Though we were mainly looking for a school that would fit both of their needs, we tried especially hard to find a middle school that would push Eli without leaving him to fend completely for himself. As a student with a severe hearing loss who doesn't use sign language, communication within the classroom is limited to utilizing what hearing he does have, lip reading when possible, and having his teachers use a small, attachable microphone that syncs to his hearing aids. Though these accommodations are seemingly simple, few private schools in the area are apparently unable to distinguish between hearing impaired and intellectually impaired, which lessened the schools we had to choose from. In the end, we chose to send them to Henry's school because of its challenging academics, not necessarily because they had some sort of an outstanding deaf and hard of hearing program, which they most certainly do not. When we presented out concerns to the head of admissions, he was quick to assure us that Eli would be given every opportunity possible, and that, for some reason, was enough for us. Looking back now, however, I can see that we may have made the wrong decision in bypassing his wellbeing in order to send our children to what seemed to be the best school.

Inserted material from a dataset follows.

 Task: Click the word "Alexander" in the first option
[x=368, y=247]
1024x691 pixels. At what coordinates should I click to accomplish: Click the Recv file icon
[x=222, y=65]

I reach across the table and place my hand atop his. To my pleasure, he doesn't draw back. "First of all: you are not a freak, and you are not stupid. Okay? I don't want you to ever let anyone make you think that you are. There's a reason you were accepted into the Academy, you know." I remind him. He nods slowly in agreement. "I'm going to talk to Mom tonight, and then we'll call your school on Monday to set up a meeting with your teachers, alright? We'll try to figure something out…I don't think we're going to be able to do anything about French class or the uniforms, but we can try to work something out…"

He looks at me warily. "It's just not fair, Mom…" he says after a long moment, "Max has a lot of friends and she's good at her classes and she has ballet and everything…and I'm just…" he shrugs. "Just help me. I don't want to be on the outside anymore."

I swallow the lump that has formed in my throat and give his hand another squeeze before standing up and opening my arms to him. He obliges and embraces me; his head is almost even with mine save for an inch, and the lump I've just swallowed gets larger when I realize, for the first time in a while, just how much he has grown both inside and out.

"I'll do my best." I promise him once we've stepped back from each other.